Nem qualificação garante vaga
A falta de crescimento econômico é a principal causa da escalada do desemprego na década de 90, que se traduz na maior preocupação do trabalhador brasileiro hoje. A taxa avançou de 10% em 1990 para 17,5% em 2001, segundo levantamento do Departamento Intersindical de Estatística e Estudos Sócio-Econômicos (Dieese).
Numa análise do perfil do desempregado, chega-se à conclusão que qualificação e formação escolar não garantem o emprego, diz o coordenador do Dieese-PR, Cid Cordeiro. Uma pesquisa feita pelo Dieese-SP mostra que, de cada 100 desempregados, 32 estão na faixa de 18 a 24 anos, 31 entre 25 a 39 anos e 20 têm mais de 40 anos. Em 1990, os jovens desempregados somavam 31 pessoas em cada 100 desempregados.
Cordeiro ressalta que a pesquisa serve às principais regiões metropolitanas brasileiras. O período de espera para se encontrar novo posto de trabalho tem crescido.
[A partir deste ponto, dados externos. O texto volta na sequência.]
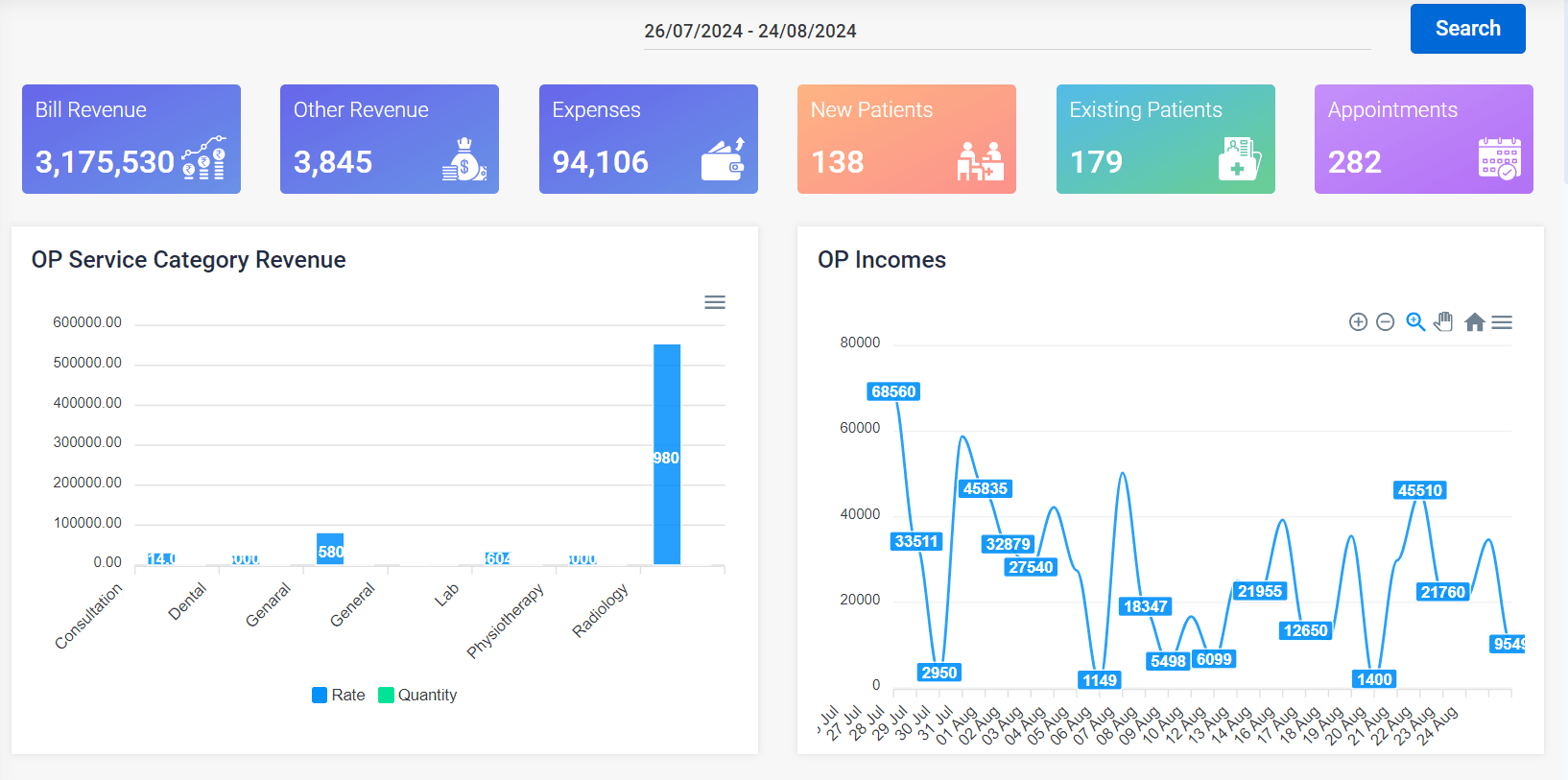Screen dimensions: 1568x780
Task: Click the Existing Patients medical file icon
Action: pyautogui.click(x=1239, y=159)
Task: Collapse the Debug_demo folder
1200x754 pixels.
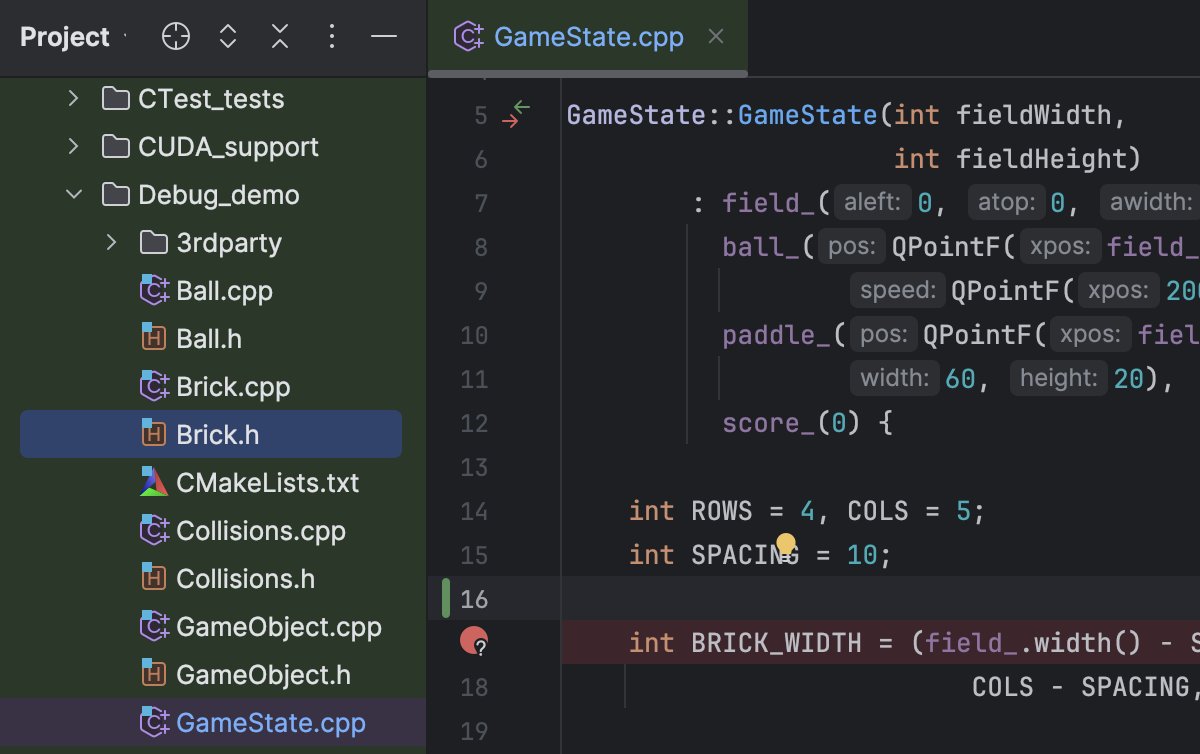Action: tap(73, 195)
No início dos anos 80, o trabalhador esperava em média 20 semanas. Hoje, são 50.
O maior reflexo do desemprego é a queda na renda das famílias brasileiras desde 1998. No período de 1997 a 2002 a perda real no poder aquisitivo das famílias, descontada a inflação, foi de 29%. Esse é um dos motivos que está levando o trabalhador a reduzir o consumo. Só nos últimos 12 meses, a queda de renda das famílias foi de 10%. A renda média caiu de R$ 923,00 em fevereiro do ano passado para R$ 829,00 em fevereiro desse ano.